The recognition scene, with Johan Reuter's Orestes, was very touching and Goerke was just right in the way she suggested that even here, Elektra was still self absorbed. Not so much interacting with Orestes, but remembering him. Given the fine quality, it was a shame that we did not have the scene complete for once. In the final scenes, Goerke was not so much demented but transfigured. Her performance taking on a remarkable glow which reflected the glorious accompaniment from Bychkov and the orchestra.

Ernestine Schumann-Heink and Annie Krull, as Clytemnestra and Elektra in Strauss's Elektra in Dresden in 1909
Ernestine Schumann-Heink and Annie Krull, as Clytemnestra and Elektra
in Dresden in 1909
Felicity Palmer has been a remarkable Clytemnestra for many years and it was lovely to make the acquaintance again of her vivid characterisation. This was a traditional interpretation of Clytemnestra as neurotic and raddled old woman, wracked by dreams and desperate (the first Clytemnestra, Ernestine Schumann-Heink, was only 48 when she played the role). The way that Goerke's Elektra taunted Palmer's Clytemnestra was masterly and the scene between them fairly crackled. This scene is a gift to two strong singing actresses, and here Goerke and Palmer ran with it in spectacular fashion. We had no glitzy staging to get in the way, just a pair of musically dramatic performances.
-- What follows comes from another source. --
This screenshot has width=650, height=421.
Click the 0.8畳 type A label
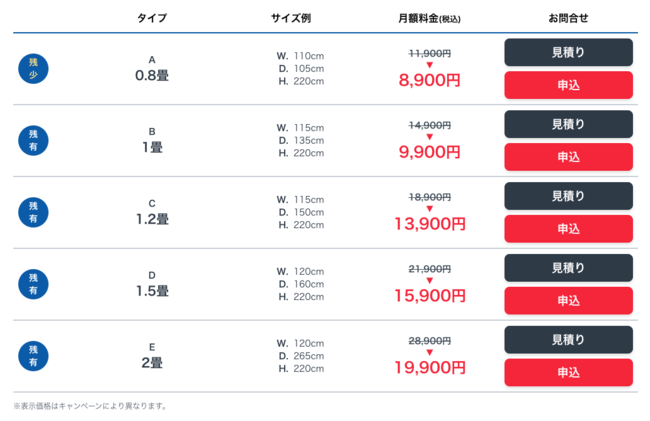point(152,75)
The young German jugenddramatisch soprano Gun-Brit Barkmin made a stylish and elegant Chrysothemis. She sang with bright clear tones, and a strong sense of line. Whilst she was touching in the first scene, in the way that she talked about wanting children, she too seemed as touched as the rest of her family. The closing scenes pushed Barkmin's voice to its limits, but she threw herself into the role in an intensely physical way and matched Goerke in creating the scene of transfigured radiance as the closing scenes progressed.
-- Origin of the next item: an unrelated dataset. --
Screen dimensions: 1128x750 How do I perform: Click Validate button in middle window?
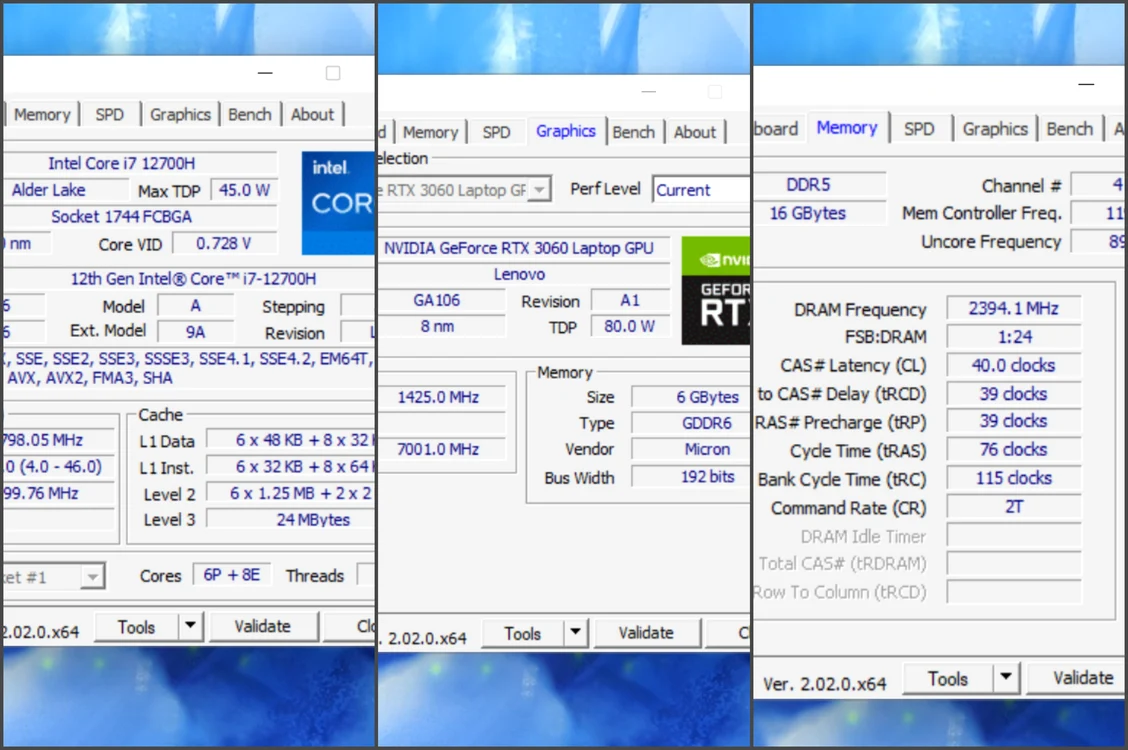pyautogui.click(x=646, y=633)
Johan Reuter made a dignified, notable Orestes, his virile baritone giving a sense of the character's nobility and resolve. This was very much an action-man Orestes, silently incapable of understanding the neurotic world in which his sister lived.
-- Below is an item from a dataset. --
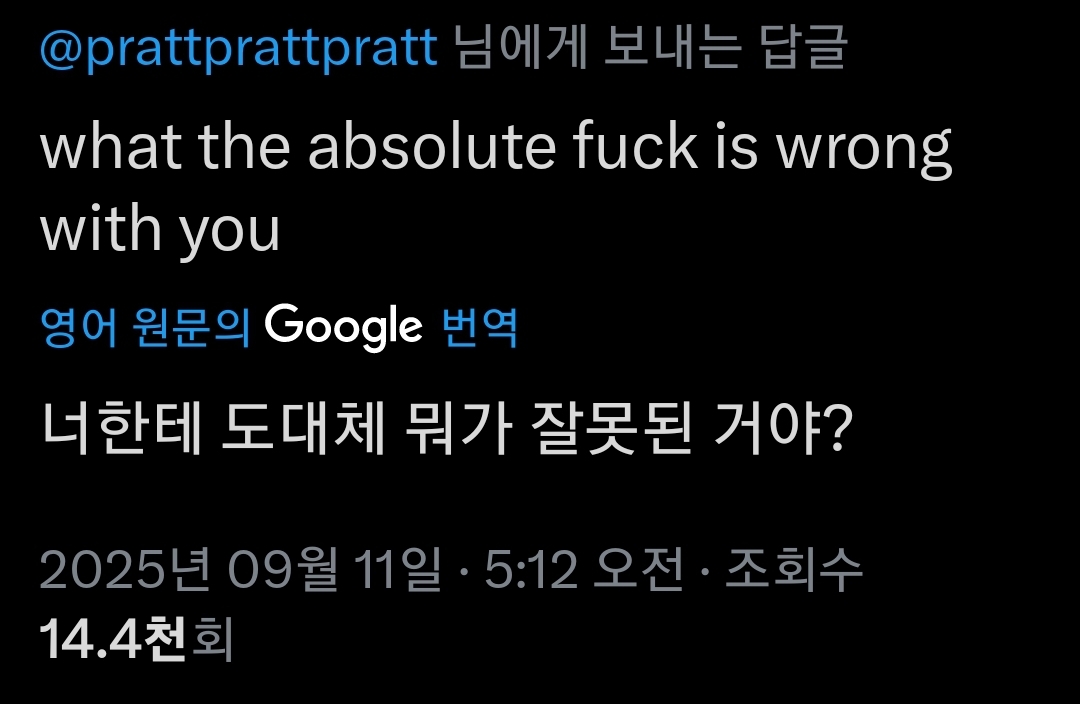
Task: Click the Korean translated sentence
Action: click(446, 431)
The remainder of the cast were all very strong, and contributed to the highly characterful backdrop to the main action of the opera. Robert Kunzli was a suitably old-maid-ish Aegisthus. Miranda Keys was a fearsomely impressive Overseer, physically dominating the chattering Maids of Katarina Bradic, Zoryana Kushpler, Hanna Hipp, Marie-Eve Munger and Iris Kupke. Ivan Tursic was the Young Servant and Jongmin Park was Orestes tutor, whilst the Old Servant and six Maidservants were taken from the BBC Singers who also contributed the off-stage chorus at the end.

Under Semyon Bychkov the BBC Symphony Orchestra showed itself to be in peak form, bringing a sense of fluidity and flexibility to Strauss's mammoth score. There were some powerful moments, how could there not be, and there was a sense that this was an orchestral tone-poem with voices, so riveting and mesmerising did Bychkov and his players make the orchestral argument. With the orchestra ranged behind the singers, balance was always going to be a problem but the results worked surprisingly well and there was never a danger that the voices would be completely covered, despite the fact that at times there felt like a wall of sound coming from the stage; a tribute to the skills both of Strauss as an orchestrator and Bychkov and his players.  You kept noticing, that despite the complexities Strauss was essentially a lyric composer and Bychkov's ear for the details was masterly. The ending, as I have said, had a radiance and also a sense of dance, something the Bychkov brought at various points of the score.

This was a radiant and unforgettable evening, the neuroses of the drama were modified by the transfigured performance from Goerke and the warm glow which Bychkov and his players cast on the score, supporting a very fine cast indeed.